De toename van de handel komt volgens BIS deels doordat valutahandel niet
langer het domein is van de banken. Hedgefondsen houden zich ook steeds op
grote schaal met valutahandel bezig. De reden: de lucratieve ‘carry trade’.

Carry trade
Door middel van carry trade maken beleggers, en dus ook hedgefondsen,
gebruik van verschillen in rentestanden tussen landen. Je leent geld in een
land met een lage rente, en zet dat geld vervolgens weg in een land met een
hoger rentepercentage. In principe zou je zo slapend rijk kunnen worden. Het
verschil tussen het hoge en het lage rentepercentage steek je namelijk in je
eigen zak.

Australische dollar in trek
Australië is bijvoorbeeld een aantrekkelijke bestemming voor beleggers die
door middel van carry trade geld willen verdienen. Beleggers lenen
Amerikaanse dollars, in de VS is het geld immers zo goed als gratis, om het
‘Down under’ voor een rentepercentage
van
4,5 procent weg te zetten. Tel uit je winst!

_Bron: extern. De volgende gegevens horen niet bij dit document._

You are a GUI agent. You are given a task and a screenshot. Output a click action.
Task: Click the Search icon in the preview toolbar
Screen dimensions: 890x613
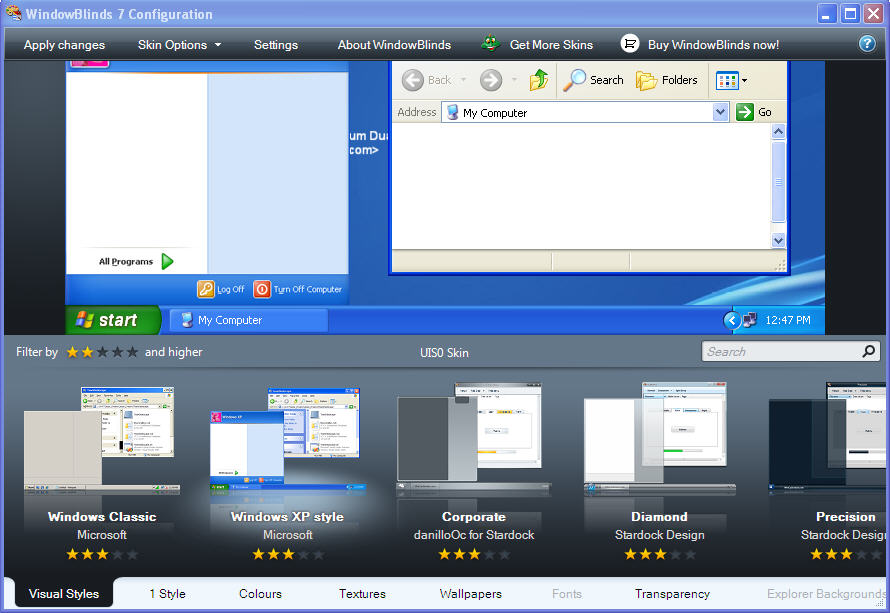click(576, 80)
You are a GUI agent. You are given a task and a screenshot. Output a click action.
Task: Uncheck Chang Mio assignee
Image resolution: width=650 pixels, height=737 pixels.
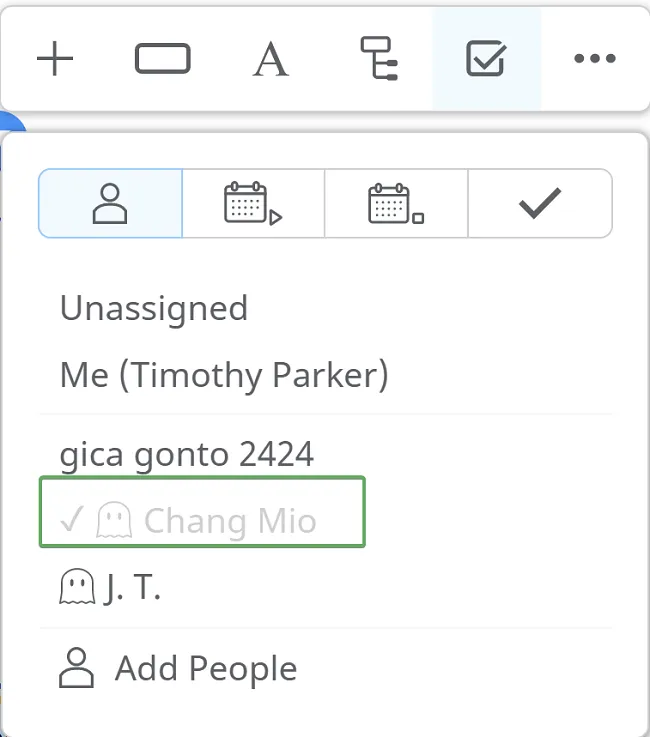[229, 521]
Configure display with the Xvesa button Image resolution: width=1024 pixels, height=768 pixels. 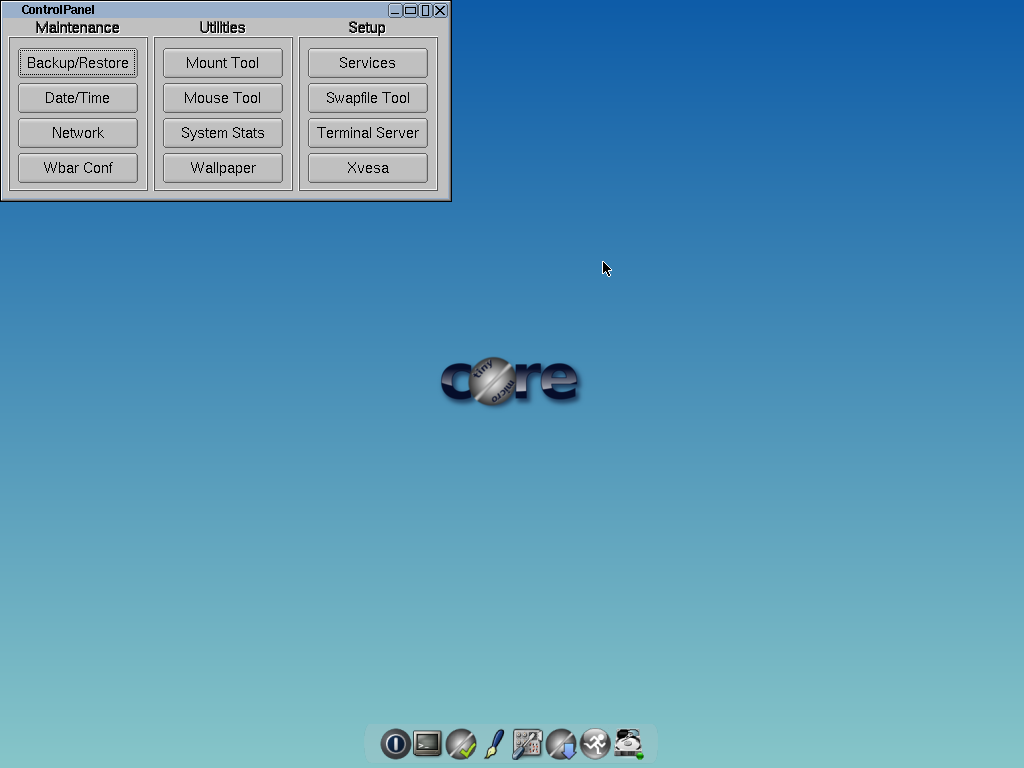coord(367,167)
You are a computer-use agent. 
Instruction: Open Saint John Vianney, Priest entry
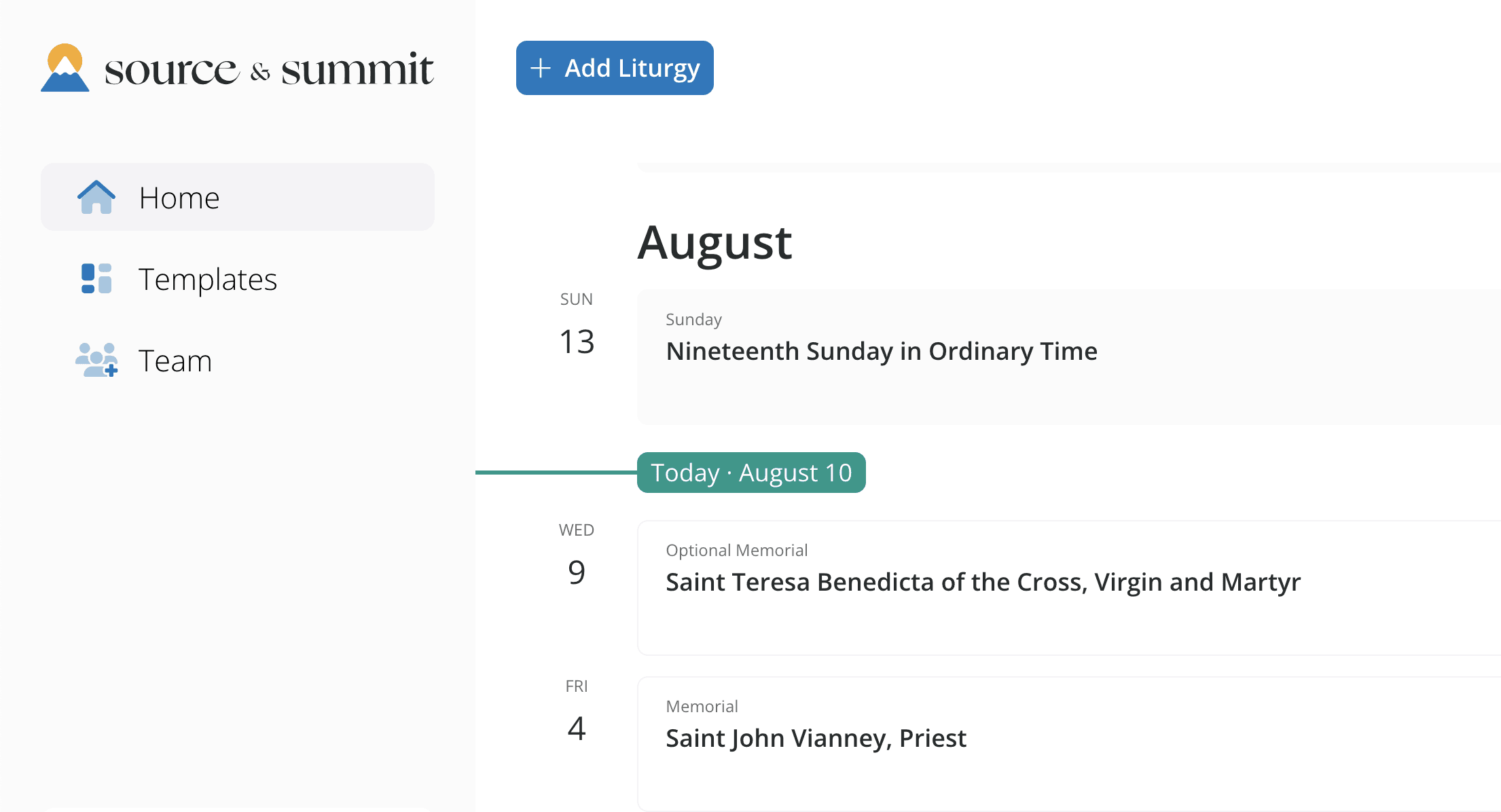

Dat de Australische dollar gewild is, wordt tevens ondersteund door het
BIS-rapport. Samen met de Canadese dollar wordt de Australische dollar door
de onderzoekers genoemd als een munt waarin fors meer gehandeld wordt dan je
op grond van de omvang van de Australische economie zou mogen verwachten.

Riskant
Aan carry trades kleven echter ook het risico's. Er is bijvoorbeeld
een risico van het creëen van zeepbellen in landen waar het geld naartoe
stroomt.

Het nare van bubbels is dat ze uiteindelijk uit elkaar klappen. Gevolg:
instortende beurzen en enorme onevenwichtigheden op de valutamarkten. Dat is
vervelend voor het land dat veel geld 'ontving' zoals IJsland voor 2007.
Beleggers wilden in 2008 snel van hun IJslandse kronen af. Gevolg: de kroon
stortte in en IJsland werd in een paar dagen tijd stukken armer.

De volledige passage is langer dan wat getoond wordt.